══ Seçilen metin ══

Ahmet Çakır Ajansspor için yazdı: '1-0 iyi sonuç...'
1-0 iyi sonuç...
Ahmet ÇAKIR
İçerdeki gürültü-patırtıdan kurtulma şansımız yok çünkü biz başka türlü yaşayamıyoruz. Neyse ki Fenerbahçe ve Galatasaray’ın Avrupa maçları biraz havanın değişmesini sağlayacak. Kendi sahanda gol yemeden kazanmak, tur atlamanın altın anahtarlarından biri olarak kabul edilir. Fenerbahçe’nin
daha fazlasını yapabilecek gücünün olmadığı da ortada. Zenit’in yaklaşık 2 aydır lig maçı oynamayıp hazırlık karşılaşmalarıyla idare etmek zorunda oluşunun yarattığı şans iyi değerlendirildi sayılır. Üstelik, ülkemizin Avrupa puanı açısından bıçak sırtındayız. Takımlarımız elense bile hiç değilse kendi
sahamızdaki maçları kazanmak sanıldığından çok daha büyük önem taşıyor. Dolayısıyla Fenerbahçe mümkün olanı yaptı. Bundan sonrası için de biraz şansa gereksinmesi olacak.

═══

# Verilen görev A
Yukarıdaki Fenerbahçe yazısından bir bölümü aynen yazın: "Ahmet Çakır Ajansspor" sözlerinin bulunduğu yerden başlayın, "şansa gereksinmesi olacak." sözlerinden sonra durun.
# Verilen görev B
Yukarıdaki Fenerbahçe yazısına göre şu soruları cevaplayın:
(i) Zenit yaklaşık ne kadar süredir lig maçı oynamıyor?
(ii) Kendi sahanda gol yemeden kazanmak neyin altın anahtarlarından biri olarak kabul edilir?
(iii) Ülke hangi açıdan bıçak sırtında?
# Verilen görev C
Yukarıdaki Fenerbahçe yazısını son cümlesinden sonra devam ettirin.

══ Çıkarılan öğeler ══

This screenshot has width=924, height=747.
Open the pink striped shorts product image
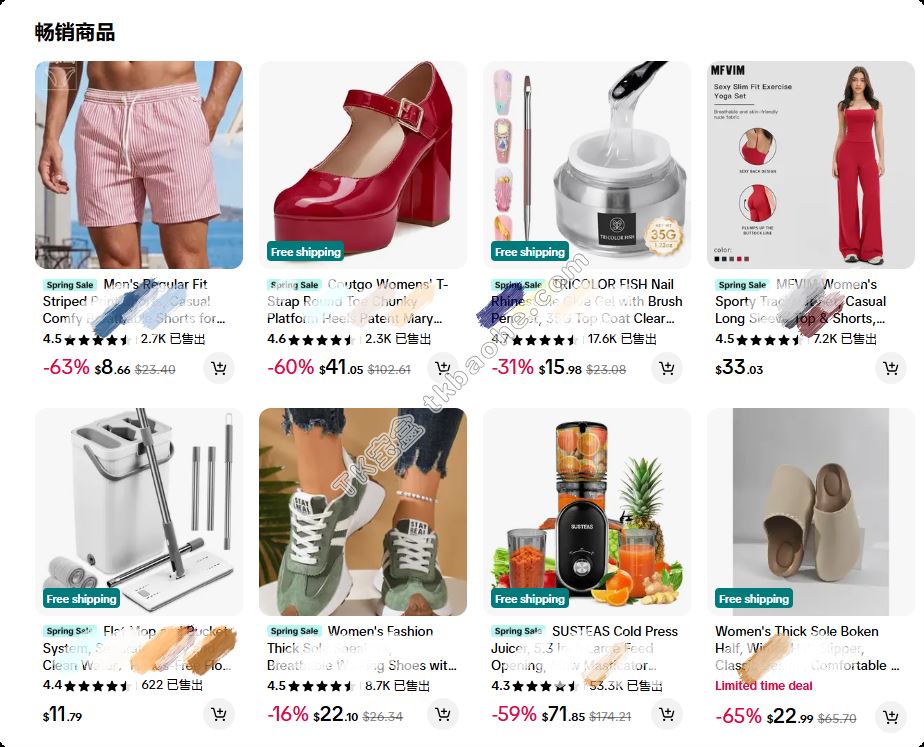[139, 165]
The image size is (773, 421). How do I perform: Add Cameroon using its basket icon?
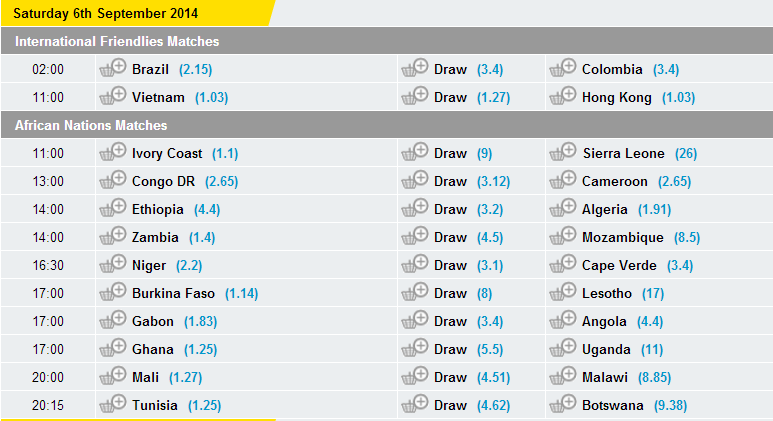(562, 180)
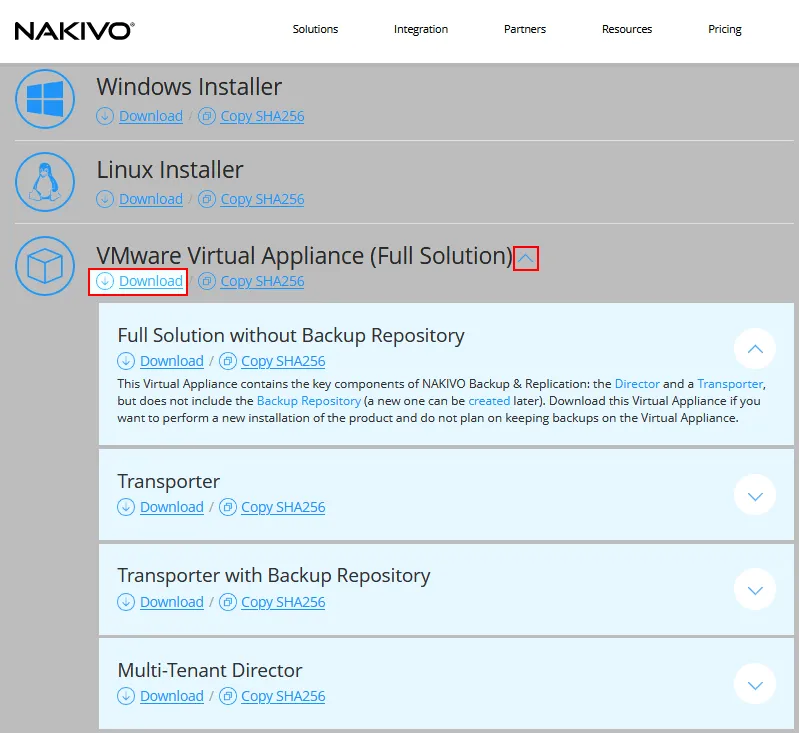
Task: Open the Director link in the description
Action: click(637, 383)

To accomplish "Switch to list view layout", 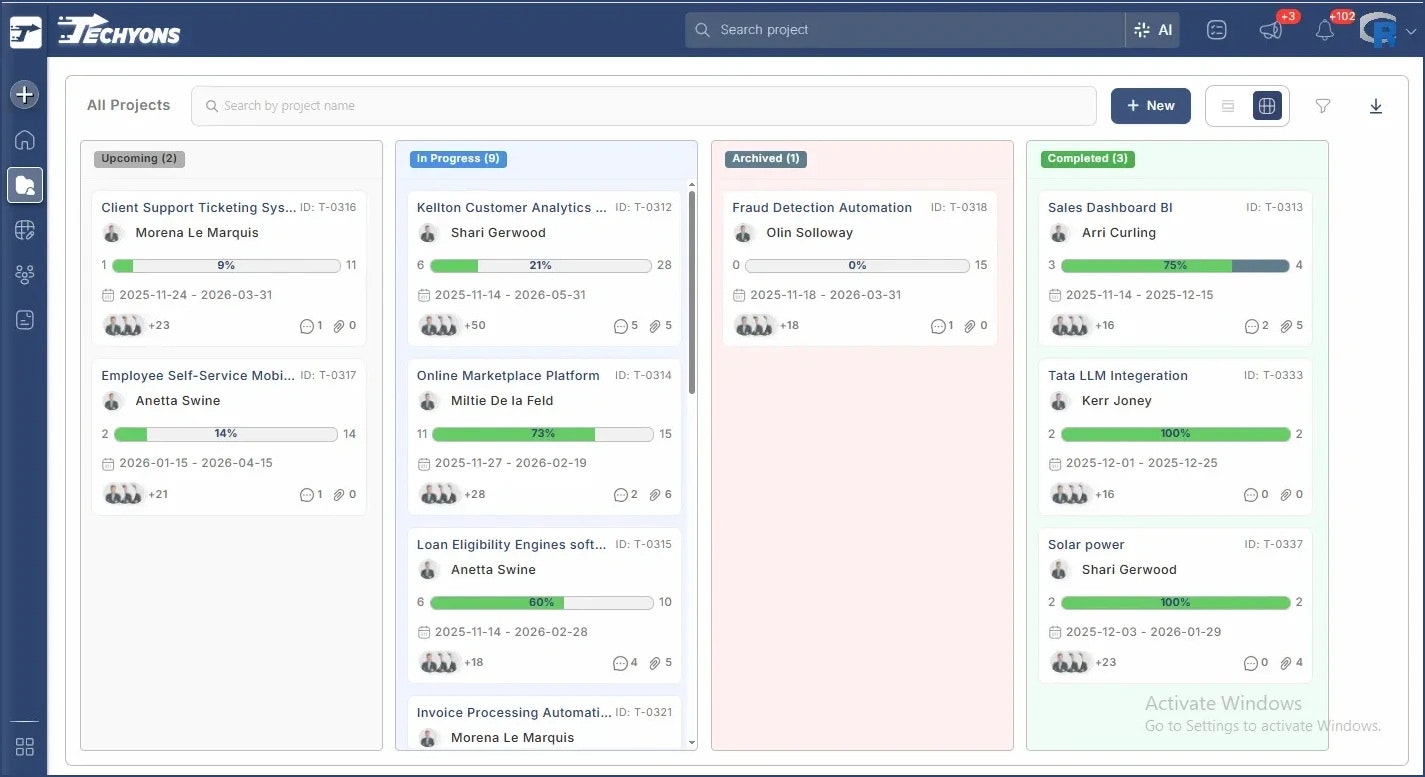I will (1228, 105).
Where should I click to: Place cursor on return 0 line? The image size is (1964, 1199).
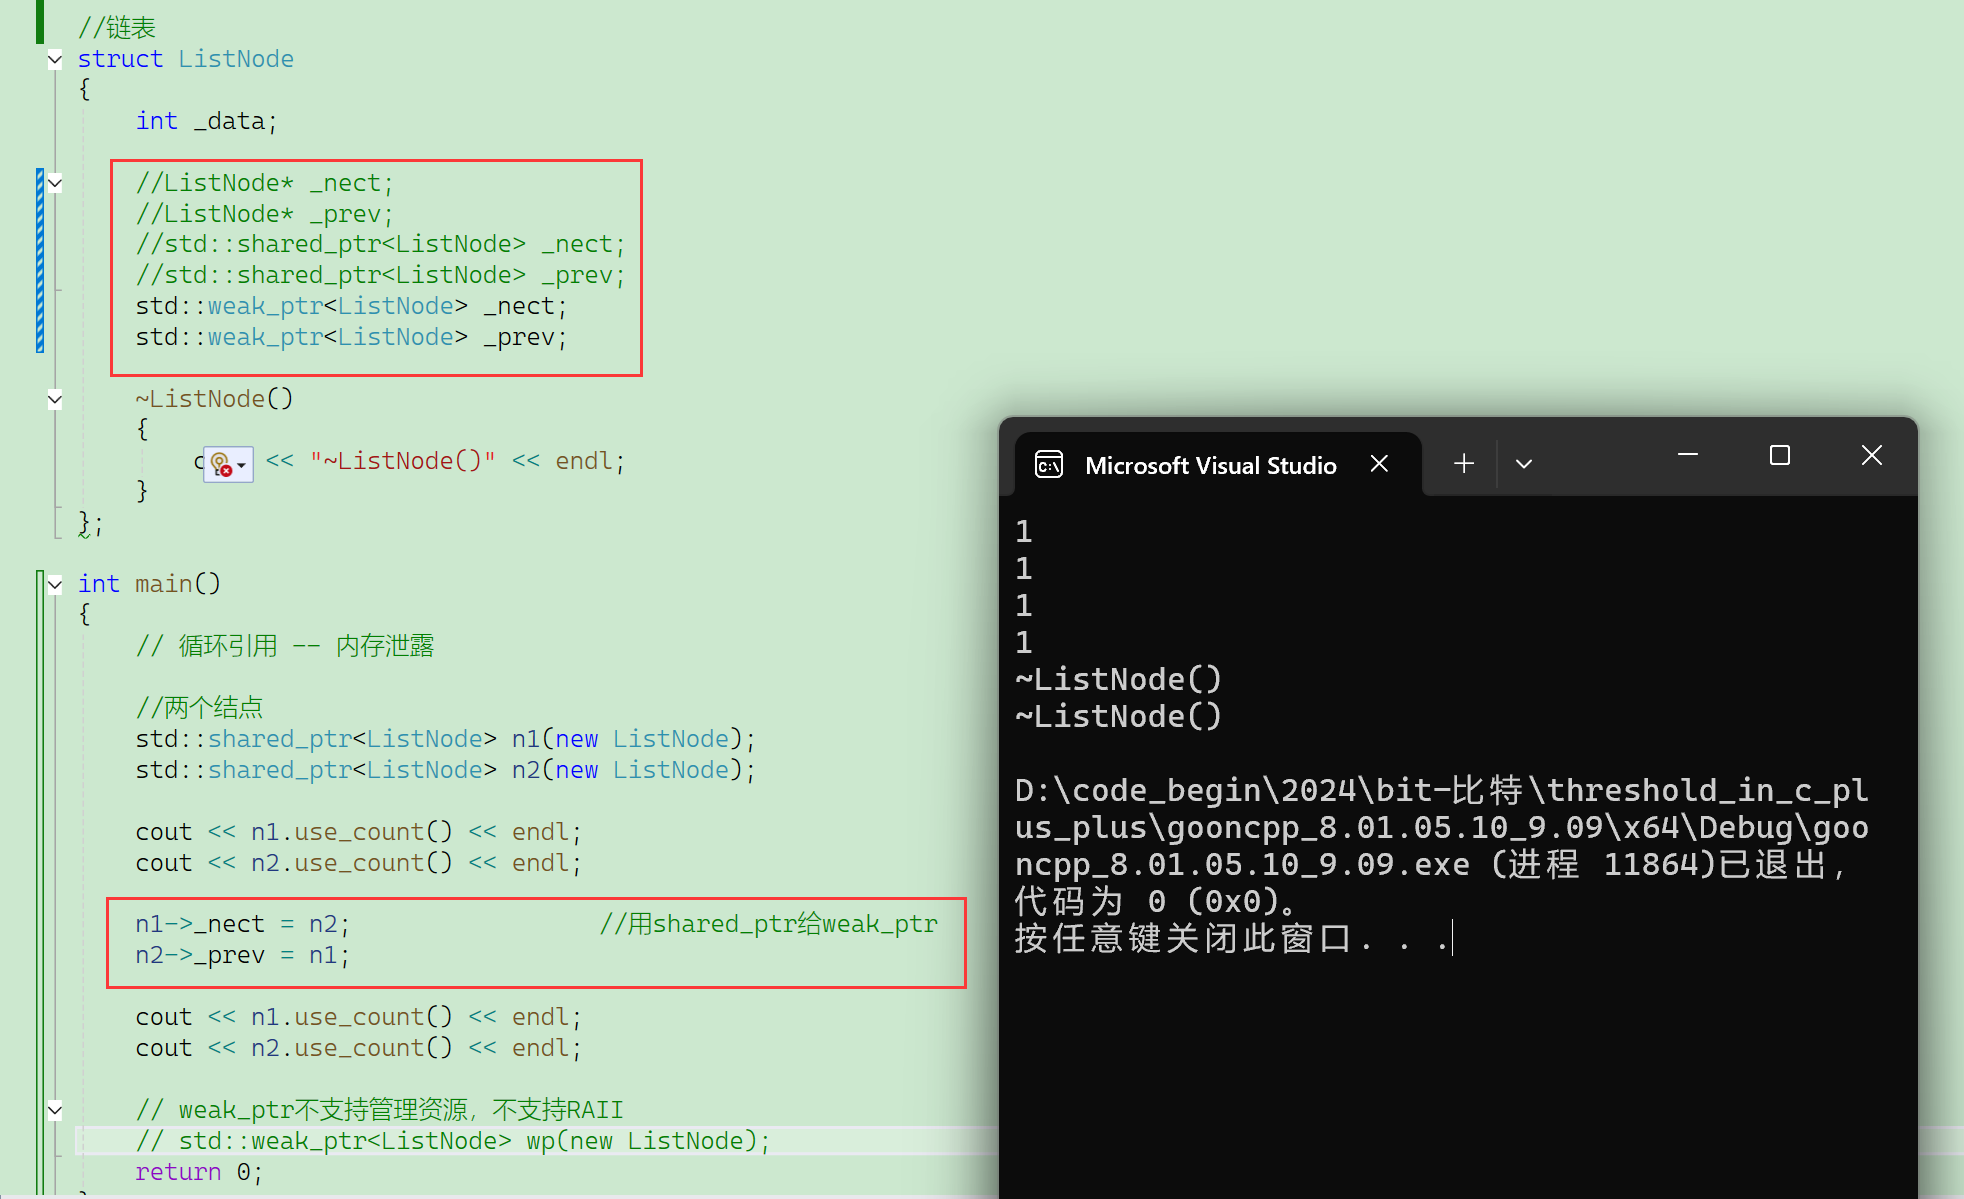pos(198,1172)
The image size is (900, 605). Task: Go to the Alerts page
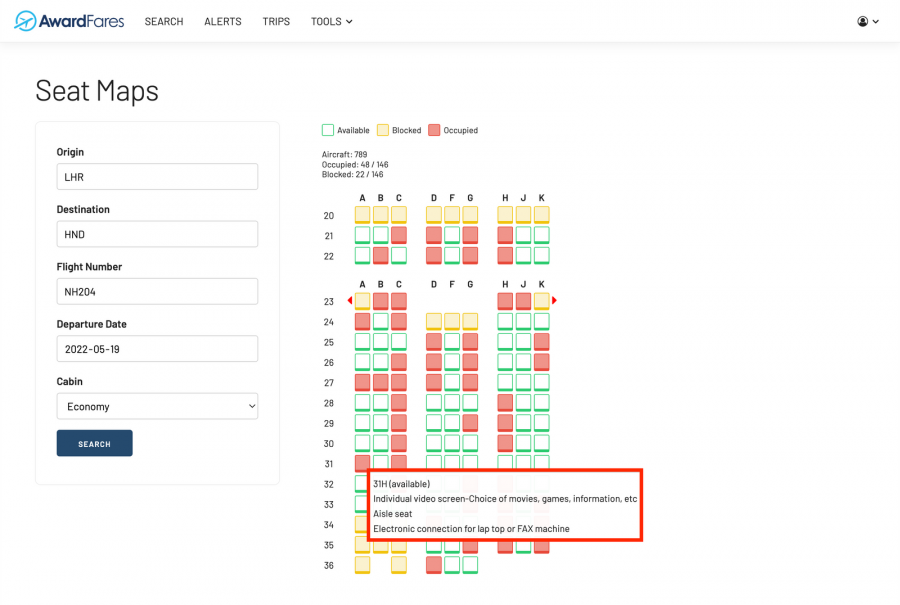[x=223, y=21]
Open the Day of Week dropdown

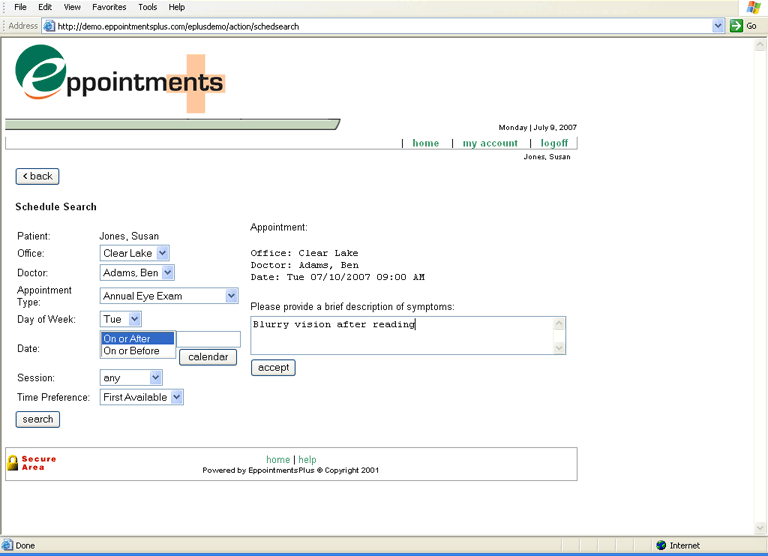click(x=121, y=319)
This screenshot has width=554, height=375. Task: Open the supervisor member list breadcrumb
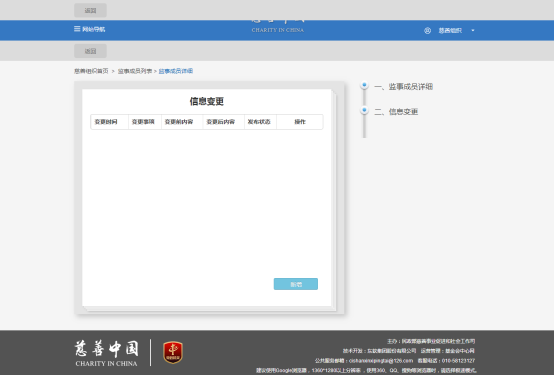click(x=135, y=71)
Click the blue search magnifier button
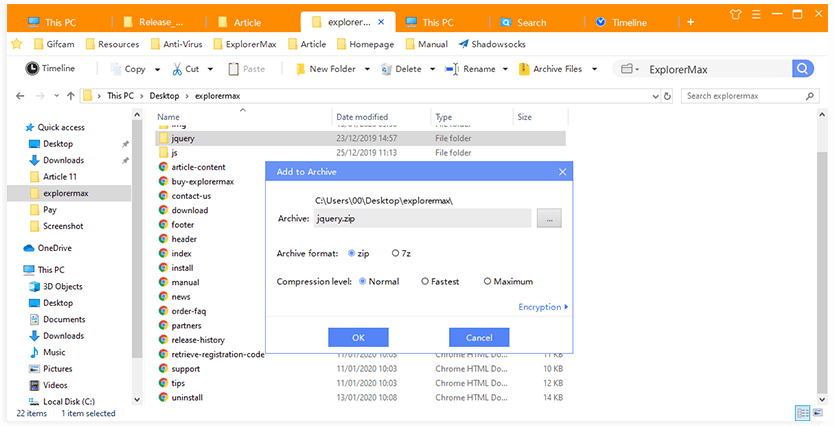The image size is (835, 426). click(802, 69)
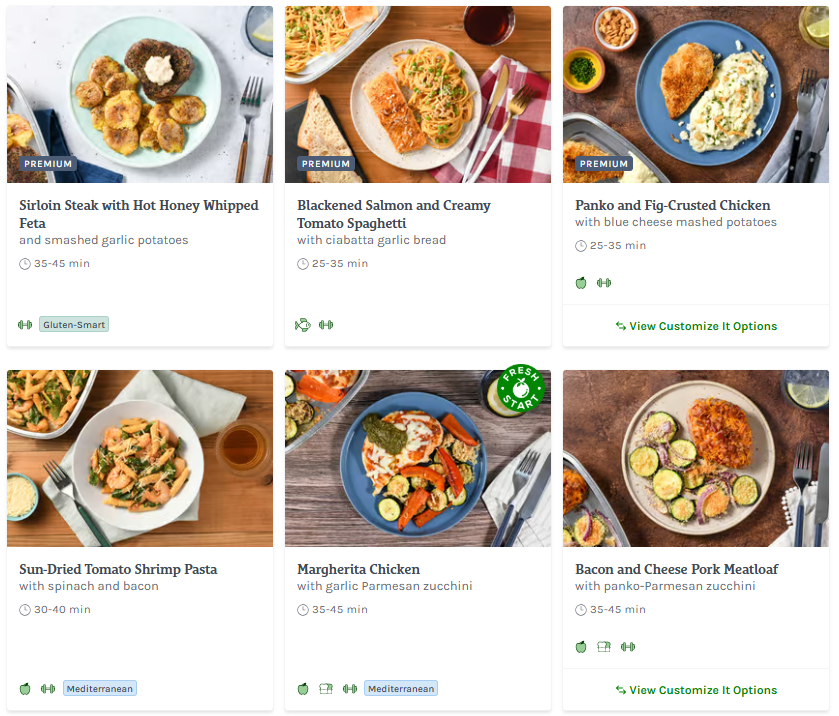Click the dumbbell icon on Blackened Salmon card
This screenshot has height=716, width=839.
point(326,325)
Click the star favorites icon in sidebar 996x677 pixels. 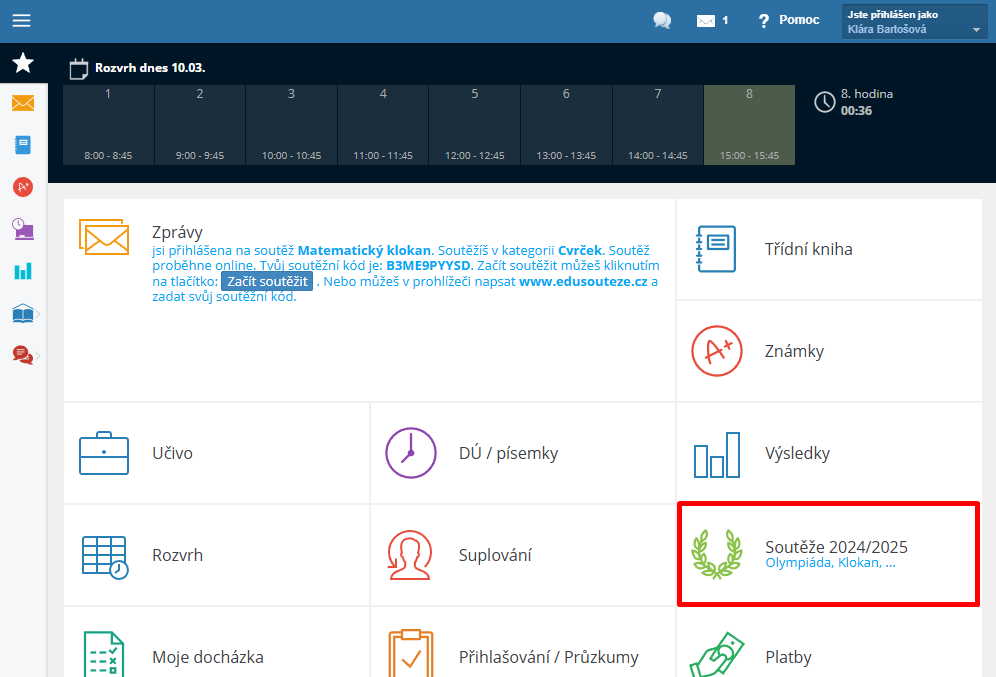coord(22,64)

═══

# Beklenen cevap A
Ahmet Çakır Ajansspor için yazdı: '1-0 iyi sonuç...'
1-0 iyi sonuç...
Ahmet ÇAKIR
İçerdeki gürültü-patırtıdan kurtulma şansımız yok çünkü biz başka türlü yaşayamıyoruz. Neyse ki Fenerbahçe ve Galatasaray’ın Avrupa maçları biraz havanın değişmesini sağlayacak. Kendi sahanda gol yemeden kazanmak, tur atlamanın altın anahtarlarından biri olarak kabul edilir. Fenerbahçe’nin
daha fazlasını yapabilecek gücünün olmadığı da ortada. Zenit’in yaklaşık 2 aydır lig maçı oynamayıp hazırlık karşılaşmalarıyla idare etmek zorunda oluşunun yarattığı şans iyi değerlendirildi sayılır. Üstelik, ülkemizin Avrupa puanı açısından bıçak sırtındayız. Takımlarımız elense bile hiç değilse kendi
sahamızdaki maçları kazanmak sanıldığından çok daha büyük önem taşıyor. Dolayısıyla Fenerbahçe mümkün olanı yaptı. Bundan sonrası için de biraz şansa gereksinmesi olacak.

# Beklenen cevap B
(i) Yaklaşık 2 aydır.
(ii) Tur atlamanın.
(iii) Avrupa puanı açısından.

# Beklenen cevap C
***
Trabzonspor’un Galatasaray maçındaki hakem hatalarına isyanıyla ilgili olarak herhangi birşey söylememek belki de en iyisi. Ancak sevgili Ahmet Ağaoğlu, bu konudaki hırçın tavrının kendi kalesine gol olarak geri dönebileceğini de hesaba katmak zorunda olduğunu biraz unutmuş gibi görünüyor.
Şota’nın teknik direktörlüğü döneminde Trabzonspor- Galatasaray maçında Erkan Zengin’e yapıldığı düşünülen penaltıyı Cüneyt Çakır’ın vermediği iddiasıyla başlatılan isyan da Bordo-Mavili takıma çok pahalıya malolmuştu. Saha dışındaki mücadelenin dozunda yapılmayışı sahadaki mücadeleye inanılması zor boyutta zarar verebiliyor. Sevgili Ağaoğlu’nun korkunç bir enkaz devraldığını herkes biliyor. Bunu mümkün olabilecek en kısa zamanda epeyce onardı. Ancak hala işi çok zor ve bu süreçte yaşadıkları da elbette sinirlerini alabildiğine bozdu. Yoksa, başta Çanakkale olmak üzere söylediklerinin büyük bir bölümünün son derece yersiz ve yakışıksız olduğunu hepimizden iyi bilir.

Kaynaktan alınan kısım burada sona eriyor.